-- YOUR TASK --
When you reach the line containing "Given: Open the emoji picker smiley icon", begin copying exactly, and keep going through the last line of the records below, copying nothing before it.

(Dataset records)

● ● ● ● ●

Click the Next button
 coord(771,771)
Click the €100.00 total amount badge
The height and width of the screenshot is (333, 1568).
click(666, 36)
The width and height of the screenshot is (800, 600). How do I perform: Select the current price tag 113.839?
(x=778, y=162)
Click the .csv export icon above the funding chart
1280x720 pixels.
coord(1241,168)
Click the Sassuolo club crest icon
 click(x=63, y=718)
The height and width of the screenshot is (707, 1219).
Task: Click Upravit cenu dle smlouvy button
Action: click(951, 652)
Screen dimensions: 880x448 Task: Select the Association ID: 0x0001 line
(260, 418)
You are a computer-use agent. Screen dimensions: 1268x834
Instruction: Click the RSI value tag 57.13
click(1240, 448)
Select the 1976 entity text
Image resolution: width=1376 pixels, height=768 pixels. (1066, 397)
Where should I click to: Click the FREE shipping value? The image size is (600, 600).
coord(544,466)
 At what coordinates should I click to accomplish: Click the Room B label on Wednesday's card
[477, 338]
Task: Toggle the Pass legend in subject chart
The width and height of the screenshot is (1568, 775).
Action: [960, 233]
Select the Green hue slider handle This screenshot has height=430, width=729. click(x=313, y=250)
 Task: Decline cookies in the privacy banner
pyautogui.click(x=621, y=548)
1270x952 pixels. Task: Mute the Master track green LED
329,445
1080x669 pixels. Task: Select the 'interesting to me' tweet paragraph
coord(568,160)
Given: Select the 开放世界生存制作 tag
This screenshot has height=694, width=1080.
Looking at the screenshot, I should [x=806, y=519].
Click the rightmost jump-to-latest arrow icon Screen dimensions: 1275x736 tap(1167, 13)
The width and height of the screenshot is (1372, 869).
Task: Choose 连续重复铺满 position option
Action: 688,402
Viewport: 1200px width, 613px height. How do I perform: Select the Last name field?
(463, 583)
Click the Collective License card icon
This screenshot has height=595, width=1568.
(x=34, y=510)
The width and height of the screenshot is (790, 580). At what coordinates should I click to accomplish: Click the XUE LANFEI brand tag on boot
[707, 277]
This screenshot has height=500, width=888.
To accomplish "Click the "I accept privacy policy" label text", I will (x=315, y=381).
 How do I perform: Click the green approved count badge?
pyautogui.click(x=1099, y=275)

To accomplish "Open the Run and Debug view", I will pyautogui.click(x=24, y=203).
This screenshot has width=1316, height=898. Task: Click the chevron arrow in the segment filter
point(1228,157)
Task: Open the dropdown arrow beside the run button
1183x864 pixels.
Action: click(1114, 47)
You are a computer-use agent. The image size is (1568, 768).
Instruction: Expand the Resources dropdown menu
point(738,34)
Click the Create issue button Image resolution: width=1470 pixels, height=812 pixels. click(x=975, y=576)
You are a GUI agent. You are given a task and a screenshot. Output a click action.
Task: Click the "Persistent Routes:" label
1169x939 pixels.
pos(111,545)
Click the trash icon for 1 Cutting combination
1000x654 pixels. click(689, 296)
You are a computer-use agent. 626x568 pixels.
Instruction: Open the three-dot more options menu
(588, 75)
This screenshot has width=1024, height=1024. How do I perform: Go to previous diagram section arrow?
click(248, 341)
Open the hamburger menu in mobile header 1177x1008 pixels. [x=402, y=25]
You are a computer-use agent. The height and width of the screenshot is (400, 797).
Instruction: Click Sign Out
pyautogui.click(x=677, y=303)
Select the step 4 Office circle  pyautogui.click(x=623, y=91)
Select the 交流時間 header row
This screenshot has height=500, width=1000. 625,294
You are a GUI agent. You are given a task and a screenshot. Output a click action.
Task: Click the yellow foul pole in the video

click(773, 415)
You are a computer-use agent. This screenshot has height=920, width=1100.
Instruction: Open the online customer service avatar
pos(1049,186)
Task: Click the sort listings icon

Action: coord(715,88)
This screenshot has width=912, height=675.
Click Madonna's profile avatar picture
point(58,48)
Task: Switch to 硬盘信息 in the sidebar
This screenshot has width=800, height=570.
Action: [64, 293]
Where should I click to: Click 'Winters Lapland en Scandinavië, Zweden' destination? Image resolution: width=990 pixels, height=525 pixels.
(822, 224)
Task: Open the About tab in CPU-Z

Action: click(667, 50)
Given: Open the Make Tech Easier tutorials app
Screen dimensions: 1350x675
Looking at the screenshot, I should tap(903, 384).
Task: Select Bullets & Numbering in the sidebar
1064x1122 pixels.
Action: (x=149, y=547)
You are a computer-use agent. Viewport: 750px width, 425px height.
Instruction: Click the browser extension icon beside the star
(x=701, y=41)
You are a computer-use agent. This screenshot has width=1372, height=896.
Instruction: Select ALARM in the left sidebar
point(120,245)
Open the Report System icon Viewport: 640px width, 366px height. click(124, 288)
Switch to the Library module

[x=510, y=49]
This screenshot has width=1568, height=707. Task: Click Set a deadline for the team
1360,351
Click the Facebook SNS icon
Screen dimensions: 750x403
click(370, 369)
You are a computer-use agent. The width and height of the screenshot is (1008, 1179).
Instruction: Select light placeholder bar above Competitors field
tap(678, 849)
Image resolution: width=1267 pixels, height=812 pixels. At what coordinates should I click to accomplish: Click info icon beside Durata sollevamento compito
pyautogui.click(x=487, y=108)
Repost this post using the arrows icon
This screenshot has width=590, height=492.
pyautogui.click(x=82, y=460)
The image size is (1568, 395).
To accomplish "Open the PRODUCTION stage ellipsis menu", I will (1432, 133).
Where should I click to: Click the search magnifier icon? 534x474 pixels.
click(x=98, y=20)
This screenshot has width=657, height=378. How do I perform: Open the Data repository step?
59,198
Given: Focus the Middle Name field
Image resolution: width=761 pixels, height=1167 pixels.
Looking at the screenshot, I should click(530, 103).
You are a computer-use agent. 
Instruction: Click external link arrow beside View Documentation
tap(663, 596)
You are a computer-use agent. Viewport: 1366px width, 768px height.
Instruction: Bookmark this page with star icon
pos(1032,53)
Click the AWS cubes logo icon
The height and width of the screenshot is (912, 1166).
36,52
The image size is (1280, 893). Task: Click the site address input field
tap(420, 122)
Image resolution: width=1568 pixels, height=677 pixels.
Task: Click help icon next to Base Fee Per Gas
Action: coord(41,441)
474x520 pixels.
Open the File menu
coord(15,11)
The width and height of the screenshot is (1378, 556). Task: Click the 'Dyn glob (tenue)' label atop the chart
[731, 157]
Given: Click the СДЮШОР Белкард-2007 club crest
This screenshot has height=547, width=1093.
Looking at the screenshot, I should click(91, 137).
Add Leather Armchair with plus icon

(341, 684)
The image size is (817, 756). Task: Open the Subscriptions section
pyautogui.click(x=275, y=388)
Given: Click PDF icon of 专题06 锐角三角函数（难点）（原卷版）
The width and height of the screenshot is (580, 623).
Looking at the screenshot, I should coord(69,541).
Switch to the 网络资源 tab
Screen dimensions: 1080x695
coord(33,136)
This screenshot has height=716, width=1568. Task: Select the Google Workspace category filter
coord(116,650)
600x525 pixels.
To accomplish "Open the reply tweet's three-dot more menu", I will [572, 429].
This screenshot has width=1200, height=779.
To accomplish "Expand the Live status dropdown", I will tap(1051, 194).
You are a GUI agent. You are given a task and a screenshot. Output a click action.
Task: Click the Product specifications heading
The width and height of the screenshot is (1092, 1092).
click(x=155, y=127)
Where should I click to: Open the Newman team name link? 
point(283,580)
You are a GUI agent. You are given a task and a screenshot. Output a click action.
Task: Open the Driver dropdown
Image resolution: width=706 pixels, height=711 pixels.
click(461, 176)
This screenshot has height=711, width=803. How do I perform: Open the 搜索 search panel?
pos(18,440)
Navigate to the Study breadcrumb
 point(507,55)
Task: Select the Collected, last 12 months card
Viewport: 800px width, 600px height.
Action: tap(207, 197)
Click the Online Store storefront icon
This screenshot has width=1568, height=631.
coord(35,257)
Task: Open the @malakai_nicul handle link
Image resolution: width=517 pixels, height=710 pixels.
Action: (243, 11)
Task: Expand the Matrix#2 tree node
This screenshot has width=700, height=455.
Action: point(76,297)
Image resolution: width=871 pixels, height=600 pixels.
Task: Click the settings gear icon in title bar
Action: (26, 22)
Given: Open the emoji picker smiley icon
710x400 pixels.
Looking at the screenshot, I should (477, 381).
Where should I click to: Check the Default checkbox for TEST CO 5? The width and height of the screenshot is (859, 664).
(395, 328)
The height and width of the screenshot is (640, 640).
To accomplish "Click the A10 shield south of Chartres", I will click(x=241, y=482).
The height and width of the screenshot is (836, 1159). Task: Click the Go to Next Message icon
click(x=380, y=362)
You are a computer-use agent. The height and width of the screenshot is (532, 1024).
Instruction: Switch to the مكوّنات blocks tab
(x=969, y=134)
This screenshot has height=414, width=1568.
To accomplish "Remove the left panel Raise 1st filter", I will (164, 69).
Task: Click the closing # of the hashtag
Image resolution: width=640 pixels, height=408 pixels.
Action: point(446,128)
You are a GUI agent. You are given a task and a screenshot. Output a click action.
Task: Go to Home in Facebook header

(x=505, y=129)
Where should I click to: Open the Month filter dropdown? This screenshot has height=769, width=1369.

● ● ● ● ●

-- WRITTEN SOLUTION --
Given: Open the emoji picker smiley icon
710x400 pixels.
Looking at the screenshot, I should (477, 381).
Where should I click to: Check the Default checkbox for TEST CO 5? The width and height of the screenshot is (859, 664).
(395, 328)
The height and width of the screenshot is (640, 640).
To accomplish "Click the A10 shield south of Chartres", I will click(x=241, y=482).
The height and width of the screenshot is (836, 1159). Task: Click the Go to Next Message icon
click(x=380, y=362)
You are a computer-use agent. The height and width of the screenshot is (532, 1024).
Instruction: Switch to the مكوّنات blocks tab
(x=969, y=134)
This screenshot has height=414, width=1568.
To accomplish "Remove the left panel Raise 1st filter", I will (164, 69).
Task: Click the closing # of the hashtag
Image resolution: width=640 pixels, height=408 pixels.
Action: point(446,128)
You are a GUI agent. You are given a task and a screenshot. Output a click action.
Task: Go to Home in Facebook header

(x=505, y=129)
Where should I click to: Open the Month filter dropdown? This screenshot has height=769, width=1369.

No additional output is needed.